RpS19a depletion alters the haematopoietic translatome to directly drive tissue overgrowth I

Counterintuitively, increased tumour predisposition is associated with ribosomal protein (RP) loss. Here, we provide the first evidence that RP depletion can directly drive tissue overgrowth. Haematopoietic compartment-specific knockdown (KD) of RpS19a in the Drosophila lymph gland not only results in haematopoietic stem and progenitor cell (HSPC) loss but also drives excess proliferation and tissue overgrowth. In accordance with continued ribosome assembly and protein synthesis, actively translating ribosomes (polysomes) are detected in RpS19a KD Drosophila S2 cells. The RpS19a KD ribosomes do, however, display heterogeneity and significantly altered stoichiometry of the associated translation initiation factors eIF4A and eIF5. Consistent with altered translation, in addition to increased association between polysomes and mRNA encoding growth promoting genes (e.g. Ras), we observe increased abundance of the ortholog of ribosomal (r)RNA small subunit methyltransferase NEP1. Although uncharacterised in Drosophila, in yeast and human NEP1 is implicated in methylation of 18S rRNA and, thus, 40S assembly and 80S ribosome stability.

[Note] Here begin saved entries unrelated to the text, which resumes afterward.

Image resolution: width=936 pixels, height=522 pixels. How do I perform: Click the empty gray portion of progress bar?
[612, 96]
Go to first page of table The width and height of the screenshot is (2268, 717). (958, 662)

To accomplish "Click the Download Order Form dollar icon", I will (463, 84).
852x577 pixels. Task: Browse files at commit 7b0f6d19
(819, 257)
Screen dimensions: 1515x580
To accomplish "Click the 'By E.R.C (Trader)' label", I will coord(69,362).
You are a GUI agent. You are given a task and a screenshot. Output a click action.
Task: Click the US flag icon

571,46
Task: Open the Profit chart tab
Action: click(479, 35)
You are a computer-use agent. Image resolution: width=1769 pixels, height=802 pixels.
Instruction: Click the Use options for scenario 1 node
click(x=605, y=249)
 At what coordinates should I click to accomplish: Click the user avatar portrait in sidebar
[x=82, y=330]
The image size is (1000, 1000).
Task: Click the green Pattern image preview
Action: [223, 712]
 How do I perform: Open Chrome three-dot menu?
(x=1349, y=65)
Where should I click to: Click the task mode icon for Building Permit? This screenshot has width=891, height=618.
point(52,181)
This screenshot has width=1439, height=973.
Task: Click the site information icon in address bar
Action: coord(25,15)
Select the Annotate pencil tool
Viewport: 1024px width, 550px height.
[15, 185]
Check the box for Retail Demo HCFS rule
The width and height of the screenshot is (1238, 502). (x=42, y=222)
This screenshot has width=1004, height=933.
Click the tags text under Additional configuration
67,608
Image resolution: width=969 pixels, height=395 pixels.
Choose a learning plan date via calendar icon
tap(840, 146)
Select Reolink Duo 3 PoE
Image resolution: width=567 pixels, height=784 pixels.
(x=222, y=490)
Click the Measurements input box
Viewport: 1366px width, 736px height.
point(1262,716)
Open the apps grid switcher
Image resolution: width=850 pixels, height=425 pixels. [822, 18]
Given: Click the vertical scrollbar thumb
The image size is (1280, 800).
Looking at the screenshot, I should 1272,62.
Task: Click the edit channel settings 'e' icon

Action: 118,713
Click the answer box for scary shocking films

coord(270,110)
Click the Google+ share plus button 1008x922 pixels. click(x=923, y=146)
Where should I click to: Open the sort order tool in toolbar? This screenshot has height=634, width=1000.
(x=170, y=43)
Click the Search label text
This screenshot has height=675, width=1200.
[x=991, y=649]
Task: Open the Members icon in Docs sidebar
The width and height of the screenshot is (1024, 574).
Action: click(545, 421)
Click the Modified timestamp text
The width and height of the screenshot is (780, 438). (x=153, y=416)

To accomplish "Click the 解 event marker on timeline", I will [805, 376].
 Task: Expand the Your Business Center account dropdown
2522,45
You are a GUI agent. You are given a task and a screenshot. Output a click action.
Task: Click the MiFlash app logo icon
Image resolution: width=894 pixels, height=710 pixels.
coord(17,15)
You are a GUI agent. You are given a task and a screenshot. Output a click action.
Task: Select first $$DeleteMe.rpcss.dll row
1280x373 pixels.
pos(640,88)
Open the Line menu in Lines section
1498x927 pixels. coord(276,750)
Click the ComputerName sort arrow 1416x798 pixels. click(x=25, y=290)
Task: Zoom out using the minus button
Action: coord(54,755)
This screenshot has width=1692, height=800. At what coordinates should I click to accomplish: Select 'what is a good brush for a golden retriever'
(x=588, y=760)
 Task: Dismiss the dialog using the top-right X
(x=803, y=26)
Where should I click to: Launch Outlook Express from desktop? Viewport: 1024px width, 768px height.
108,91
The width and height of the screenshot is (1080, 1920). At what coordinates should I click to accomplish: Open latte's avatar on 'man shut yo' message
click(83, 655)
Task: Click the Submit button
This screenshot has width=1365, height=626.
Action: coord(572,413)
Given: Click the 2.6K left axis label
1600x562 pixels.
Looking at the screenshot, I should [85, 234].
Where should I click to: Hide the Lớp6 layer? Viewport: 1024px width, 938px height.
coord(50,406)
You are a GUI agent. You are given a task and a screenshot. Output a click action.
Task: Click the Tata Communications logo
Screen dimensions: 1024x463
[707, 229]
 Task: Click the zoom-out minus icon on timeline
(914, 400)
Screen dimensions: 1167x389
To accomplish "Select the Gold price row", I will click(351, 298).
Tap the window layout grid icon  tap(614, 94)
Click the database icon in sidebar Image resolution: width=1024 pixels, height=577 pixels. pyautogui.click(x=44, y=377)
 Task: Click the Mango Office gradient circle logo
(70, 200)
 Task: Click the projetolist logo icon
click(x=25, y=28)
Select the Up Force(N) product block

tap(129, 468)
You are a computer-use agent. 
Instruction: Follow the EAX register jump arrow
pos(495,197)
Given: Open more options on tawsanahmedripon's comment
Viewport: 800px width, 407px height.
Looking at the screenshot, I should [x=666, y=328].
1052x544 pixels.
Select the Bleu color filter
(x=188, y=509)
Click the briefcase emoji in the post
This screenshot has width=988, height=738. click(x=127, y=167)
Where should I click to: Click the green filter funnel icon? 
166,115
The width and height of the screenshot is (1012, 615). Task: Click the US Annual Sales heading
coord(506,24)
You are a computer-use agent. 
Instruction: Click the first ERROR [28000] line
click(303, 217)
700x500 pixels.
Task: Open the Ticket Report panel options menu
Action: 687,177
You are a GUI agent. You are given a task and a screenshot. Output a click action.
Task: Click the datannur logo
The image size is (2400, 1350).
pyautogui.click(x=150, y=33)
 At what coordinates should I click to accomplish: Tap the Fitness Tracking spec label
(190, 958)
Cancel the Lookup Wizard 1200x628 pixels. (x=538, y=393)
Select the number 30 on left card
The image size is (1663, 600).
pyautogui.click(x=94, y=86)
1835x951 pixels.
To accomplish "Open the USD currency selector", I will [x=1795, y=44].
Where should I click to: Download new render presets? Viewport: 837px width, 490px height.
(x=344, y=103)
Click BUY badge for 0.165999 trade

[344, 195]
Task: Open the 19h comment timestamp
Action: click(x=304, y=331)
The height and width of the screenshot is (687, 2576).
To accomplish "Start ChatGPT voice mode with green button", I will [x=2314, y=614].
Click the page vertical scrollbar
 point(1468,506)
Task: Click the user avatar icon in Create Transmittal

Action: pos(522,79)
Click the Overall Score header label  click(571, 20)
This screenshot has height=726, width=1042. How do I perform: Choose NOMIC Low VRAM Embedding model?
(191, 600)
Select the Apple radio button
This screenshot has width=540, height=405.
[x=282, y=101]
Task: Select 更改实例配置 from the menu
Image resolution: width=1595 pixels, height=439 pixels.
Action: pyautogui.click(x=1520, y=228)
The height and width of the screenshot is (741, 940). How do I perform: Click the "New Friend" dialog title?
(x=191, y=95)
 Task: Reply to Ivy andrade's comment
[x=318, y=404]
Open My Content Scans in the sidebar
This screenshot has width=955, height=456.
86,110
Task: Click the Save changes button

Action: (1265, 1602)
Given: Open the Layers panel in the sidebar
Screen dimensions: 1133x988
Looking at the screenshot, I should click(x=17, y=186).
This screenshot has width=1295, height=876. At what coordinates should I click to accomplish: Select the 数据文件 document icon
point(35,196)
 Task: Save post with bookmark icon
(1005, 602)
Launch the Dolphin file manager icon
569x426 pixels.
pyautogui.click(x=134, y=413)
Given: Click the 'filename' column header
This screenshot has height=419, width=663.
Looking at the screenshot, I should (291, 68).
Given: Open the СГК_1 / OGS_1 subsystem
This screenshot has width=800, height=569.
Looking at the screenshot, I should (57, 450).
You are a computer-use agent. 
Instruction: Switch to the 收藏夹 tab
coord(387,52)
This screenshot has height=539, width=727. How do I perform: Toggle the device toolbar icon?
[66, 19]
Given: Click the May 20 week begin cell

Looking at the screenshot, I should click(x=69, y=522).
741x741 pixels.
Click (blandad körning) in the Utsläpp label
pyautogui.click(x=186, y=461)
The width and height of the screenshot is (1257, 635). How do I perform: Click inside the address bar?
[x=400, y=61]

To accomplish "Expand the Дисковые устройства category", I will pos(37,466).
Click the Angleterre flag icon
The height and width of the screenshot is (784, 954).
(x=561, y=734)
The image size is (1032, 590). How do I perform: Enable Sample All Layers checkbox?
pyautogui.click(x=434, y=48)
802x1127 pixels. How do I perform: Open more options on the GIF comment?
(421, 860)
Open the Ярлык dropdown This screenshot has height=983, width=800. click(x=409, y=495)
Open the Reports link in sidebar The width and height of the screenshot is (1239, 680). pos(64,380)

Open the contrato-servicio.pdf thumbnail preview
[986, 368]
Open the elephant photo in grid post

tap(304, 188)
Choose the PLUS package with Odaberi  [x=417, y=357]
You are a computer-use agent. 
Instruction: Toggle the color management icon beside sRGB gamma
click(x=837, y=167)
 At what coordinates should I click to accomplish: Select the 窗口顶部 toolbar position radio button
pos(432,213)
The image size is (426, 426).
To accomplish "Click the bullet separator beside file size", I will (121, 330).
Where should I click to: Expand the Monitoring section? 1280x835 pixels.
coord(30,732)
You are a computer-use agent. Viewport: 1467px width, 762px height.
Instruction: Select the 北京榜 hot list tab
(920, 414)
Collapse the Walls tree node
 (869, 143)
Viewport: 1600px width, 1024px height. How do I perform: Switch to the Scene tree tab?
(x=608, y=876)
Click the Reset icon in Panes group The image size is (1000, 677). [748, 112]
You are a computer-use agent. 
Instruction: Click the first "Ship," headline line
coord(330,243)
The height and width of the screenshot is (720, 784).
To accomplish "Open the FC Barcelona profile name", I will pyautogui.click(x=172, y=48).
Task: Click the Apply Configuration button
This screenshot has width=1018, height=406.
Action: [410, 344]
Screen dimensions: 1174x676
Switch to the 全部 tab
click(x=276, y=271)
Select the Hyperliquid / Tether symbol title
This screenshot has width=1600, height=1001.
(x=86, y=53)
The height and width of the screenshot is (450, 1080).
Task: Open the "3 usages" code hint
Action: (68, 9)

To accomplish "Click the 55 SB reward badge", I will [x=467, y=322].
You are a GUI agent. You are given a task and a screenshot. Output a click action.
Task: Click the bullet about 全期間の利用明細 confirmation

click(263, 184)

Moreover, NEP1 (EMG1) mutations in humans underpin Bowen-Conradi syndrome, a ribosomopathy associated with developmental defects, growth failure, and infantile death. Remarkably, NEP1 depletion suppresses the RpS19a KD phenotype, restoring both stem and progenitor cells and suppressing lymph gland overgrowth. We further demonstrate NEP1 depletion significantly decreases methylation of the 18S rRNA residue (?1,279) that is implicated in ribosome assembly. Together, these data suggest the increased NEP1 expression associated with RpS19a KD promotes assembly of pro-proliferative “onco-ribosomes” to drive haematopoietic compartment overgrowth. Overall design: We investigated the effect of RpS19a knockdown driven via shRNA transfection in Drosophila S2 cells on the translated mRNA isolated from polysome when compared to control. We also collected total cellular mRNA to serve as input. 3 biological replicates were collected for each condition.